Take the entries that follow and return only the lines from the one with "This screenshot has" through the final line, leaving every picture behind.

▶ **DATA EXCERPTS**
- - -

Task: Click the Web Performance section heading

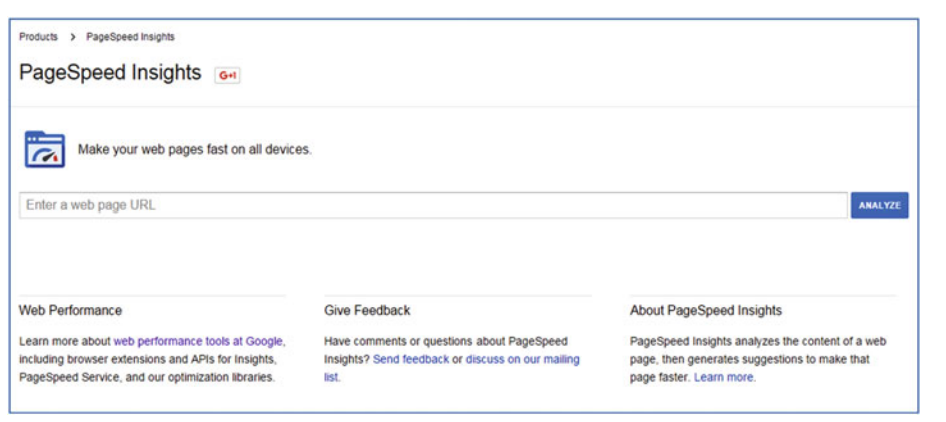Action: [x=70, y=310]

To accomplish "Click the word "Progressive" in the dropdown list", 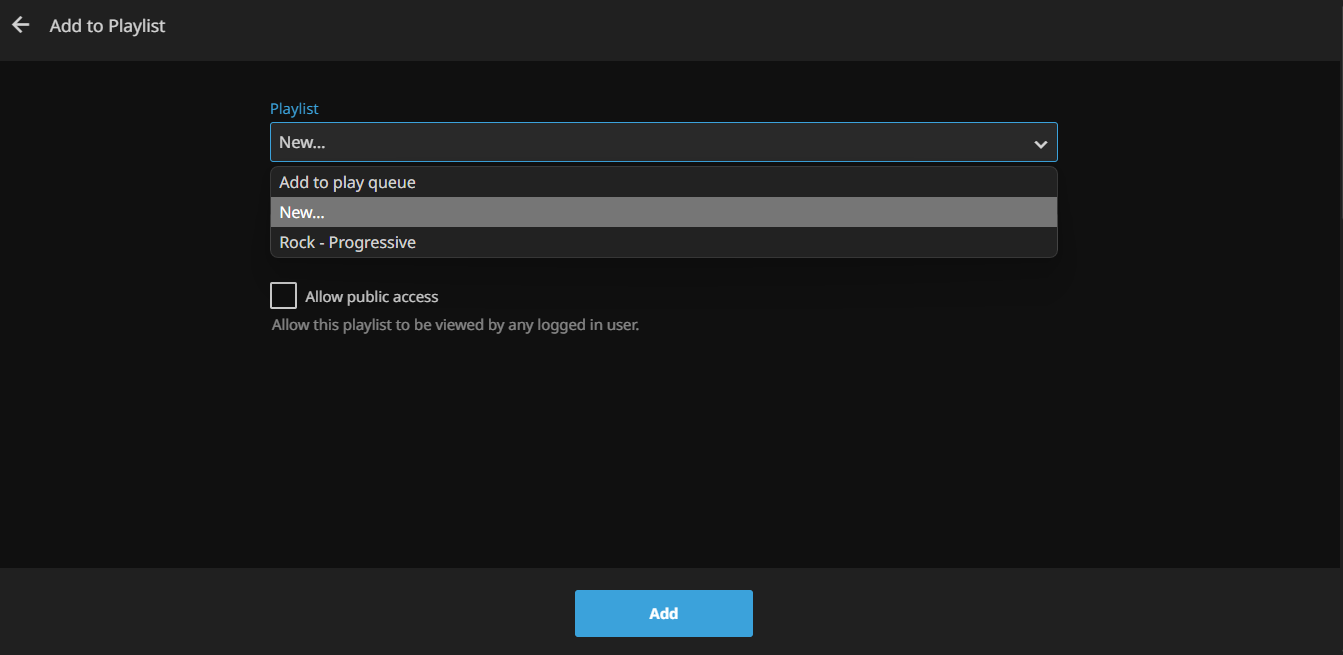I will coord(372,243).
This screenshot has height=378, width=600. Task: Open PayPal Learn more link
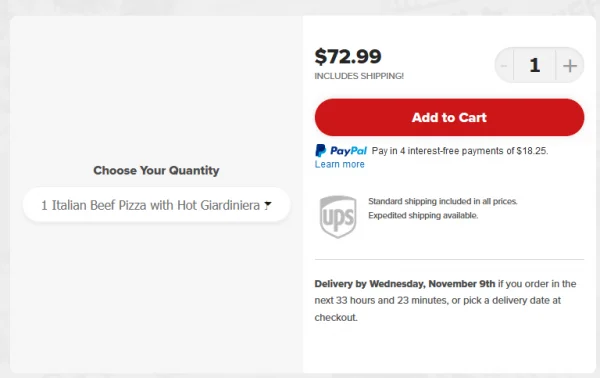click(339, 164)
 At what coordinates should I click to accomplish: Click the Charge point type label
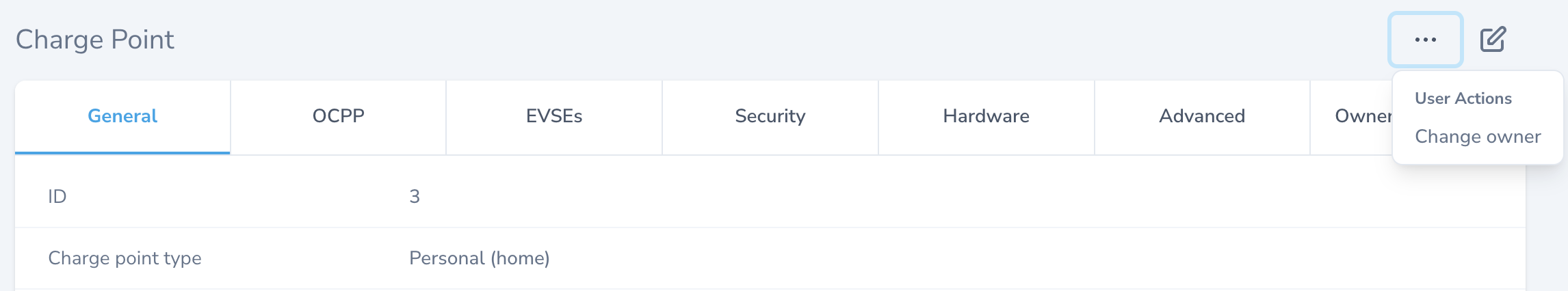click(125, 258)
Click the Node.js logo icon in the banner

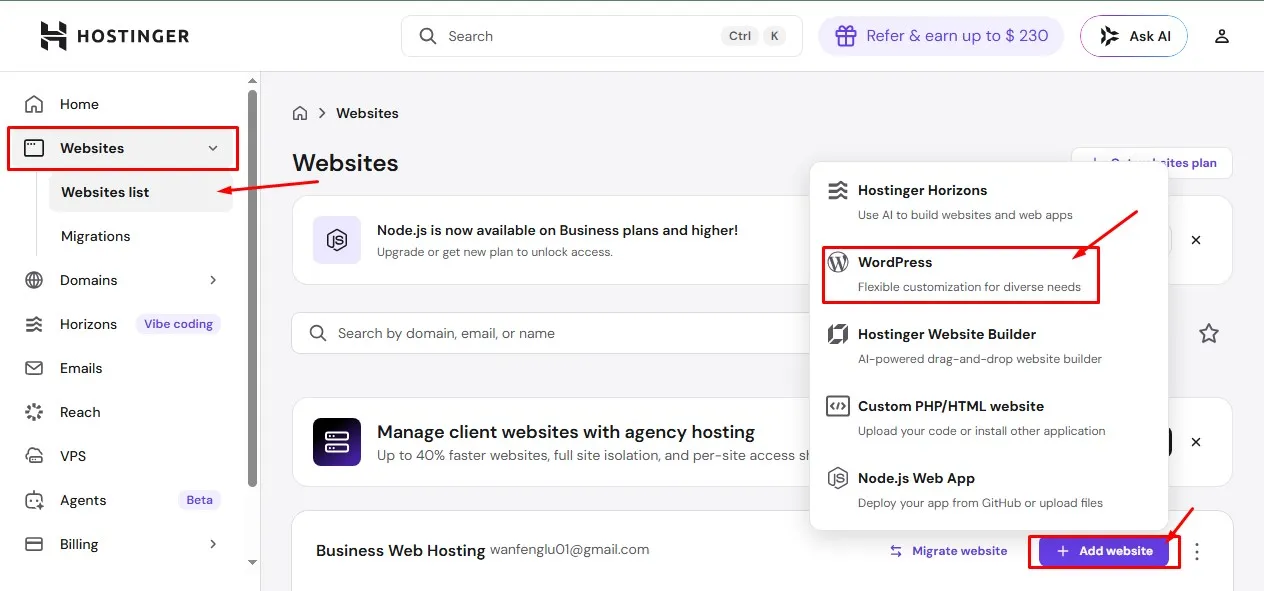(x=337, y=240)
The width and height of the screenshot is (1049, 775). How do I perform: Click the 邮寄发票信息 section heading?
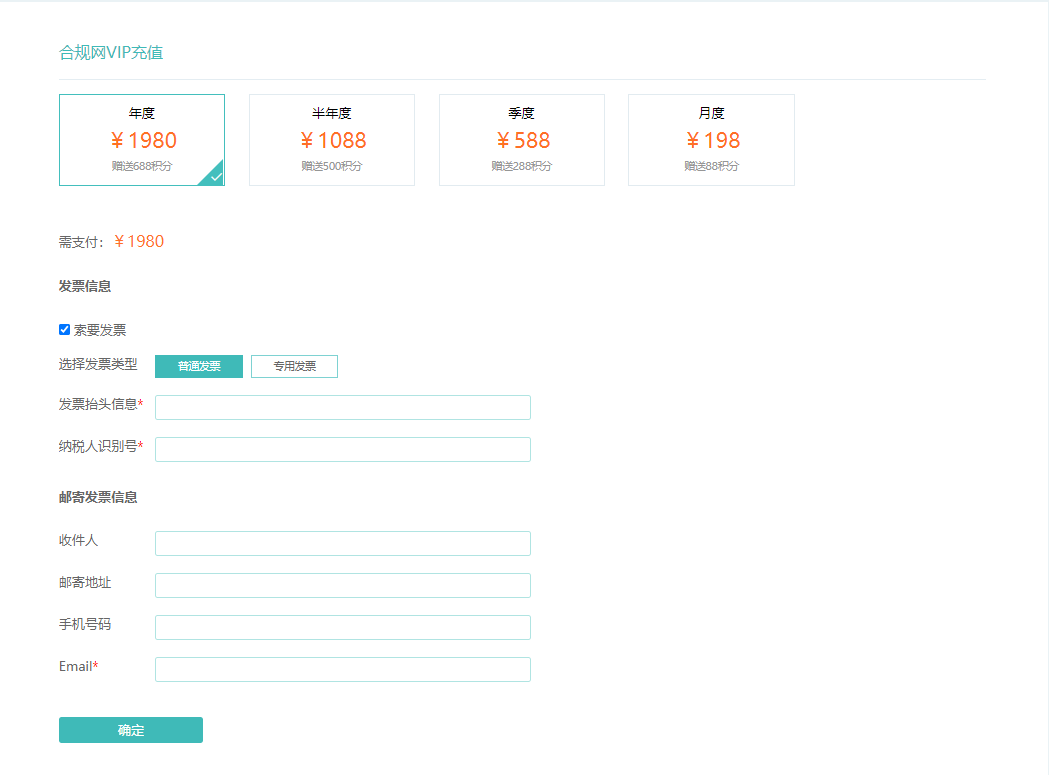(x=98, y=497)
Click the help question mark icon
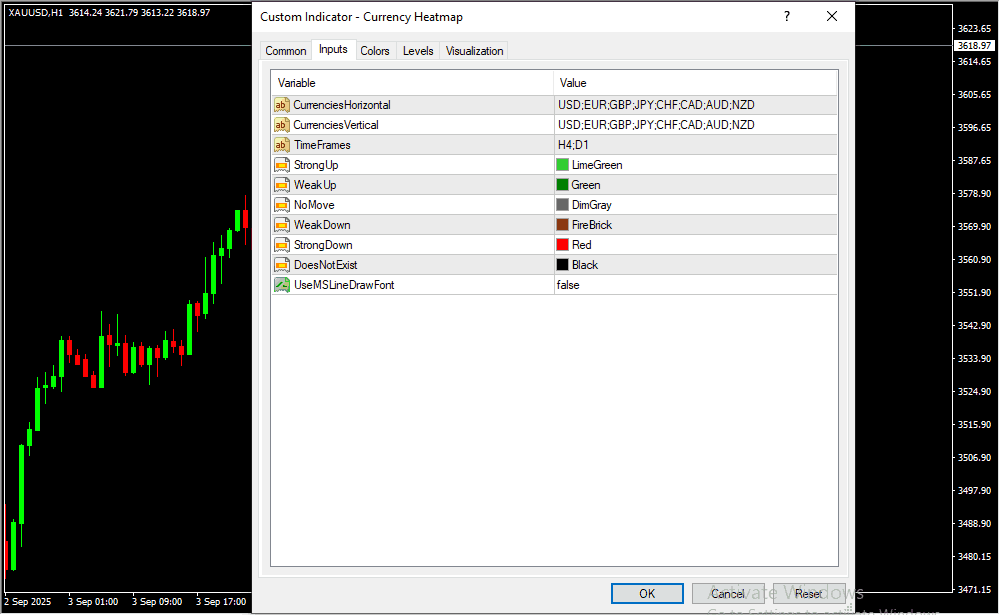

- - -

▶ **ANSWER BELOW**
This screenshot has height=378, width=600. Task: Open PayPal Learn more link
click(339, 164)
 At what coordinates should I click to accomplish: Click the Charge point type label
click(125, 258)
Click the Node.js logo icon in the banner

(x=337, y=240)
The width and height of the screenshot is (1049, 775). How do I perform: Click the 邮寄发票信息 section heading?
(x=98, y=497)
Click the help question mark icon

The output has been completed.